RECORDS FOR THE TASK >>

+ + + +

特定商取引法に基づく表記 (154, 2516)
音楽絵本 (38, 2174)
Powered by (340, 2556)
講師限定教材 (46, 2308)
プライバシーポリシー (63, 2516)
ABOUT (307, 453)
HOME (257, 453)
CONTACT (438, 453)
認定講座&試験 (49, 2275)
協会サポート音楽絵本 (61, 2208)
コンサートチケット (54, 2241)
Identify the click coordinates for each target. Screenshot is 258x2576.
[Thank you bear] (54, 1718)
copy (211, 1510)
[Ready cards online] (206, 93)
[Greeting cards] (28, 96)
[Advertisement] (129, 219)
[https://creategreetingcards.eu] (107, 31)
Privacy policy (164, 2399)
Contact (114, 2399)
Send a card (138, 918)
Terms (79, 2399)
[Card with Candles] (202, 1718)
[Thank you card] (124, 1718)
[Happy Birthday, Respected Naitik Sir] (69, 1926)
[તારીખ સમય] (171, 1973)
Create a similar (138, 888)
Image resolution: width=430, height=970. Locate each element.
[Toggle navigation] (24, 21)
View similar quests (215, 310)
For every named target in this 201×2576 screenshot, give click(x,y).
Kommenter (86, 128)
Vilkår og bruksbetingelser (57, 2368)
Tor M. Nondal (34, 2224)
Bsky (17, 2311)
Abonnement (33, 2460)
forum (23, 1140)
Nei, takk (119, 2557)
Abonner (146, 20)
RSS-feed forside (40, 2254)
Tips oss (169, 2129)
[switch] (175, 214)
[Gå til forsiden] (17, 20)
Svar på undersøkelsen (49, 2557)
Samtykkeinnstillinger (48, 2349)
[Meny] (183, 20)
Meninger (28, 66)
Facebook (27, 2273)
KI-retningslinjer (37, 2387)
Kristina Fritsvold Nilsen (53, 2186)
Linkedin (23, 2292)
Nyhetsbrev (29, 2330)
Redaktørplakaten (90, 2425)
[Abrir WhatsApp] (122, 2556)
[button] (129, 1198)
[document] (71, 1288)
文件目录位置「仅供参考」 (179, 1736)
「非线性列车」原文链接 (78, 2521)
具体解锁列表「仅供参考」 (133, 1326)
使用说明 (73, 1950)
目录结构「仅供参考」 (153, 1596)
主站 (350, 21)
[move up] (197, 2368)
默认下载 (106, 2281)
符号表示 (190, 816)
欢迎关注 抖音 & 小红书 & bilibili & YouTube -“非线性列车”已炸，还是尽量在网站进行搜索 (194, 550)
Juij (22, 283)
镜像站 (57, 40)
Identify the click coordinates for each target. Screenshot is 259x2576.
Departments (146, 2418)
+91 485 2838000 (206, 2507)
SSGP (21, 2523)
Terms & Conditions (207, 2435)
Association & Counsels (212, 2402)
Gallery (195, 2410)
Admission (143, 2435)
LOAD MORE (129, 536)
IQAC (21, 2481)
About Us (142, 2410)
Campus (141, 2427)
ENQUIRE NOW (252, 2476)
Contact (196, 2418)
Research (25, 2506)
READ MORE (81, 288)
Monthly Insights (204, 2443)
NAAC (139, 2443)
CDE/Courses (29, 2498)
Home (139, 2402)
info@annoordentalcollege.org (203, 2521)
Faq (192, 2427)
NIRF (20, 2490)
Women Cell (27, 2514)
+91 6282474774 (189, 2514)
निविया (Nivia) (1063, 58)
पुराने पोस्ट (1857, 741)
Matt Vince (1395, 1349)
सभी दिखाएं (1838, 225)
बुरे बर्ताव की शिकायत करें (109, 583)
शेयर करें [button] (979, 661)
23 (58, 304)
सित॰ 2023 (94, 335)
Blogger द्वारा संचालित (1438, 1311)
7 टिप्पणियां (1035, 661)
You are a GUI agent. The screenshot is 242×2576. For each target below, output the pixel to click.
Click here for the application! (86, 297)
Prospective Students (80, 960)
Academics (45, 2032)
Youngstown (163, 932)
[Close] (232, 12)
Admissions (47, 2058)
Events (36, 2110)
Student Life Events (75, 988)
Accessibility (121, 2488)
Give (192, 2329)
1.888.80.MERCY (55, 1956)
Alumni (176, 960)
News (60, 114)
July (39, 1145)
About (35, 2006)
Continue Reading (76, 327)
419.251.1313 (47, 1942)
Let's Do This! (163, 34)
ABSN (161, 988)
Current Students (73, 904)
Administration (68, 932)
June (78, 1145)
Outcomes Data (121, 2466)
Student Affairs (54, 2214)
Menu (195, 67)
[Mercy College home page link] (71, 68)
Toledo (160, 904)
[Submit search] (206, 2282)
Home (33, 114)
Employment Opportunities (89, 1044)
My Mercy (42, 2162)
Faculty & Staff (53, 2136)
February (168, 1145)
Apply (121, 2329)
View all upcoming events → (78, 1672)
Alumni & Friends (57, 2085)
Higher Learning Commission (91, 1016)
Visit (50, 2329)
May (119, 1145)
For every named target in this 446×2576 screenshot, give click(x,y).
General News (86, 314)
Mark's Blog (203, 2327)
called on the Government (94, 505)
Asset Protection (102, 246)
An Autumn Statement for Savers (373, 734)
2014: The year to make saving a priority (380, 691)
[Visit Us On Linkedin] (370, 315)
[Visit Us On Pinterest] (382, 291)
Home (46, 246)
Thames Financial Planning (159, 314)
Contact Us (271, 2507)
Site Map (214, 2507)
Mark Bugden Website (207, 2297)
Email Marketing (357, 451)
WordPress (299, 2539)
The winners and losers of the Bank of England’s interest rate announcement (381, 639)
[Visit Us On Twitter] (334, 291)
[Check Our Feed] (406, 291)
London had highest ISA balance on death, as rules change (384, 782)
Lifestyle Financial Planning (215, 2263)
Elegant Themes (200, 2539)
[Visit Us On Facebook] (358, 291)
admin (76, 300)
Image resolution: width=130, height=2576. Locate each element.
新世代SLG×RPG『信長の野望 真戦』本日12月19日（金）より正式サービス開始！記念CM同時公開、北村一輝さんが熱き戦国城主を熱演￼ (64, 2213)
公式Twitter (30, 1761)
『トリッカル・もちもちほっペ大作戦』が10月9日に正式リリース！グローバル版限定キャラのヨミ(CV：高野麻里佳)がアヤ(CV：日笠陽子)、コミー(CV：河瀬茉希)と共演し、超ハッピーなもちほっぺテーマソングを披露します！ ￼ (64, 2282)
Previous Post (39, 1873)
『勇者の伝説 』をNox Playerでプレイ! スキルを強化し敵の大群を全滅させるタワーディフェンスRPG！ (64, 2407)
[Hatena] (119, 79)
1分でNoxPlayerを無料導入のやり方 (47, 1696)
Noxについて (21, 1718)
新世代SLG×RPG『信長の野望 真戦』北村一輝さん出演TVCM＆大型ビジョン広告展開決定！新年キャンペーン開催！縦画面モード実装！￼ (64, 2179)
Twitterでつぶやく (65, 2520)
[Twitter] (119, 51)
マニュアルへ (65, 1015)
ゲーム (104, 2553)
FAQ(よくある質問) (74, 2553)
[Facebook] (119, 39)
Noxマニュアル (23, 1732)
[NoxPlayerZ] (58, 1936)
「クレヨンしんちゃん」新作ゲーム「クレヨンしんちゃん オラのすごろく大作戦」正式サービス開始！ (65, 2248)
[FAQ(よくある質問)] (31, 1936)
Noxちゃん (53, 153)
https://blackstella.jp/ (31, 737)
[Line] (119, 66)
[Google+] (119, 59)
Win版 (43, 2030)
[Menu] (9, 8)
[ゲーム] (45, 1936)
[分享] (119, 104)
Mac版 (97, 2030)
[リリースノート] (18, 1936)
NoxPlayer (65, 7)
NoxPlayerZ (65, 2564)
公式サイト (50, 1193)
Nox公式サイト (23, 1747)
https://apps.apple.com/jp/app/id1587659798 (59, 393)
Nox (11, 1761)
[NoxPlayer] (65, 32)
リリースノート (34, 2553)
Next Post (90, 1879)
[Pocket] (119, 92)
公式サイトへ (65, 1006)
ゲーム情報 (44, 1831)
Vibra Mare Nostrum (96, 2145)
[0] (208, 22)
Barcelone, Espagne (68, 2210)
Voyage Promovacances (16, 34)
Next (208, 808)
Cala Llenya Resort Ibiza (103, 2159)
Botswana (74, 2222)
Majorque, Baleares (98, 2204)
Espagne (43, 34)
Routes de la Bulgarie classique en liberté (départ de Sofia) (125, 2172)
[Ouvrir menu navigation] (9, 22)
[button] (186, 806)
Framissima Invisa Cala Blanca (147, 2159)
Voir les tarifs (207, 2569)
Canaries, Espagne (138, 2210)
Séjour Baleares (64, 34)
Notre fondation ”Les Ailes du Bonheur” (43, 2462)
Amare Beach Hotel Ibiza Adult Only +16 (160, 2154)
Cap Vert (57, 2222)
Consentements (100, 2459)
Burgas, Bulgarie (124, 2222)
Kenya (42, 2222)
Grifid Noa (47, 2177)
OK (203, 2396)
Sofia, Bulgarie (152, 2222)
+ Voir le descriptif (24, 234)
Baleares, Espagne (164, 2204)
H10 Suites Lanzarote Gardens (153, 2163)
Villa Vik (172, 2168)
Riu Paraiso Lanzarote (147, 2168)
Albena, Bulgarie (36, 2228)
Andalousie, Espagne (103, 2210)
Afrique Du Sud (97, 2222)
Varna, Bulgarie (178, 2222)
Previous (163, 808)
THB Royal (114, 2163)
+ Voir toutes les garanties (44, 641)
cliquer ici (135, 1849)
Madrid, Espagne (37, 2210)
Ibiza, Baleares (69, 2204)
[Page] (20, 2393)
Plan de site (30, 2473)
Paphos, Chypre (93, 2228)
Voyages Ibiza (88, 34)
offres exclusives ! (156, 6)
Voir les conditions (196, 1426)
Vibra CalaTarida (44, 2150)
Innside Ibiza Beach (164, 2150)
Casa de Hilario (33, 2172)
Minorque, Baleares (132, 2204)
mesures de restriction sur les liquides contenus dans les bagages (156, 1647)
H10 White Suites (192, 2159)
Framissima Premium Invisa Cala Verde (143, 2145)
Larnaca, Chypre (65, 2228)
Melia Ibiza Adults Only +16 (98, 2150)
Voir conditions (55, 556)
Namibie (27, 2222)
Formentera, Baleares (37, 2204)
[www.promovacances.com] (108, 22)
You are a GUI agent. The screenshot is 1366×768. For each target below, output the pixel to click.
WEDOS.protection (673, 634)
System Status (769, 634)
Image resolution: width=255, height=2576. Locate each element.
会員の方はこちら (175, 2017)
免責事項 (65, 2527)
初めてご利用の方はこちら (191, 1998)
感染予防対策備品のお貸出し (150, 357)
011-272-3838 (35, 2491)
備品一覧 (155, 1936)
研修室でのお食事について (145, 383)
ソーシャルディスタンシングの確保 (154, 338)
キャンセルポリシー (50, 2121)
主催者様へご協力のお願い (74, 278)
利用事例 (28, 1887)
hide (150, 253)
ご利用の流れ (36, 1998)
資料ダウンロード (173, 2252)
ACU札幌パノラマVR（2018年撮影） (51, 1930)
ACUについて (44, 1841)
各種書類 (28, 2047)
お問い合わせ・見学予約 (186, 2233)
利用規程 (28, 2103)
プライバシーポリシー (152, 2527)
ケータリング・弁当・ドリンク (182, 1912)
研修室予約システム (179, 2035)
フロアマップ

+ + + +

TASK TO COMPLETE >> Retype the records above from the very first line down to the line with "Image resolution: width=430, height=970.", keeping both of those lines. Include nothing beyond them.

OUTPUT BELOW >>
特定商取引法に基づく表記 (154, 2516)
音楽絵本 (38, 2174)
Powered by (340, 2556)
講師限定教材 (46, 2308)
プライバシーポリシー (63, 2516)
ABOUT (307, 453)
HOME (257, 453)
CONTACT (438, 453)
認定講座&試験 (49, 2275)
協会サポート音楽絵本 (61, 2208)
コンサートチケット (54, 2241)
Identify the click coordinates for each target. Screenshot is 258x2576.
[Thank you bear] (54, 1718)
copy (211, 1510)
[Ready cards online] (206, 93)
[Greeting cards] (28, 96)
[Advertisement] (129, 219)
[https://creategreetingcards.eu] (107, 31)
Privacy policy (164, 2399)
Contact (114, 2399)
Send a card (138, 918)
Terms (79, 2399)
[Card with Candles] (202, 1718)
[Thank you card] (124, 1718)
[Happy Birthday, Respected Naitik Sir] (69, 1926)
[તારીખ સમય] (171, 1973)
Create a similar (138, 888)
Image resolution: width=430, height=970. Locate each element.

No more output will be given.